Good news for "Free software" team
Summary: Morale of GNU/Linux and an embrace of GNU/Linux is very high, despite recent propaganda from Microsoft MVPs and boosters (primarily security-themed and Munich-themed FUD)
Any nation that still uses the back doors which are Microsoft software ought to wake up and make immediate changes. Russia and China are already making rapid changes. Korea (South Korea to be precise) is following suit. But that's old news.
Microsoft is abandoning operating systems in a way that compromises security in very mission-critical operations. Clients get abandoned and they are helpless. They cannot even access source code, so
messy patches at binary level is all they have left.
"Microsoft replaces a broken update with one that's even more broken than the first one," says Ryan in our IRC channels, citing Woody Leonhard's
report [
via] about increasing fragility of Windows:
Microsoft re-releases botched MS14-045/KB 2982791 'Blue Screen 0x50' patch, buries tip to manually uninstall first patch, and introduces more problems
Windows is a total mess. A lot of those involved in developing it have left and it truly shows. Just look what a mess recent releases of Windows have been, both when released and when patched (bricked).
Some rumours suggest that Microsoft may be gradually abandoning Windows altogether. "According to unconfirmed media reports," says
The Mukt, "IT giants like Amazon, Samsung, Yahoo! and Microsoft are in talks to either acquire or partner with Cyanogen, a company which forked the Android Open Source Project and has become quite popular lately."
Over at IDG, Microsoft's booster Preston Gralla
thinks that Windows for mobile should be completely abandoned. This is quoting a Microsoft advocate who makes money from Windows: "It's been nearly four years since Microsoft first released Windows Phone, and what it has gotten after many millions of dollars in development and marketing costs, plus its $7.2 billion acquisition of Nokia, is this: a worldwide smartphone market share of less than 3 percent. And that number has been going down, not up.

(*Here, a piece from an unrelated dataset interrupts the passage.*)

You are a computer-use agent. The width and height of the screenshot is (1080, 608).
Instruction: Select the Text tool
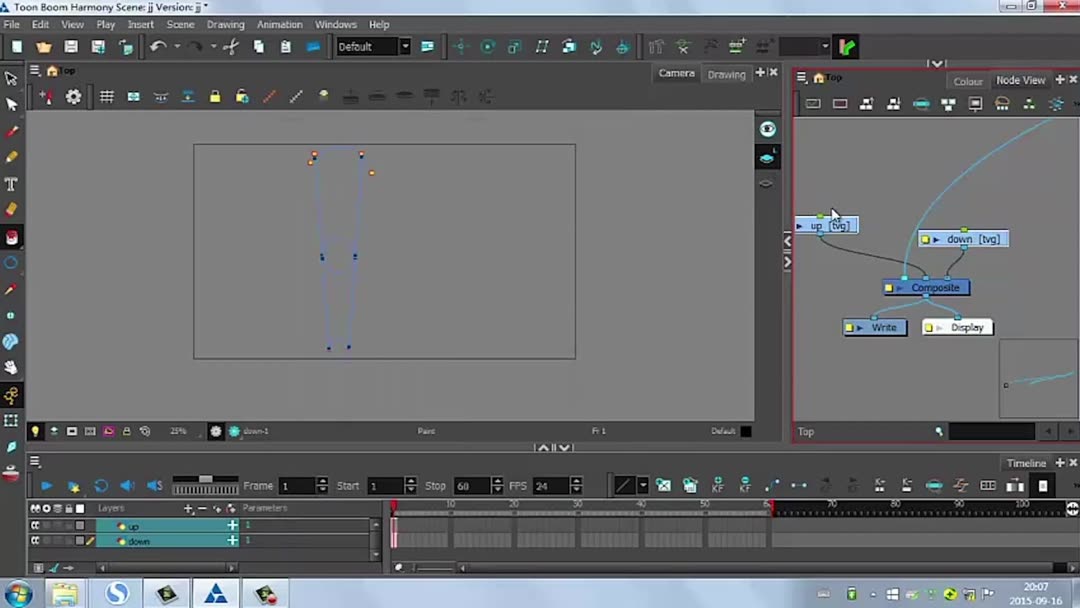point(12,183)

"Ask any smart businessperson whether that investment is a good one, and you'll get a straightforward answer: no. Over at Microsoft, though, they think differently. Rather than abandoning Windows Phone, they're doubling down and making an even bigger bet on the struggling smartphone operating system. A company with Bill Gates' DNA will never willingly admit defeat, but in this case it may be time to do just that and instead hitch its mobile wagon to Android."
Sarcastically,
my co-host Tim writes:
Microsoft has deleted 1500 apps which presumably are spam/fakes/malicious from its store. Surely this must only leave about 2 left?
Over in China people are now being moved to COS, especially for mobile devices on the face of it (although COS is said to be based on Ubuntu). There is
an antitrust case there against Microsoft because China may have gotten its documents stuck in Office, which is not running natively on GNU and Linux.
The Register is spinning lock-in complaints as "compatibility", saying that "China's antitrust regulator has given Microsoft 20 days to hand over a written explanation of how the Windows OS works together with the bundled Office software suite as part of its probe into the firm’s alleged monopoly activities."
It sure looks like China is very serious about getting rid of Microsoft this time around. The Web version of Office has already been banned and the same goes for the latest versions of Windows.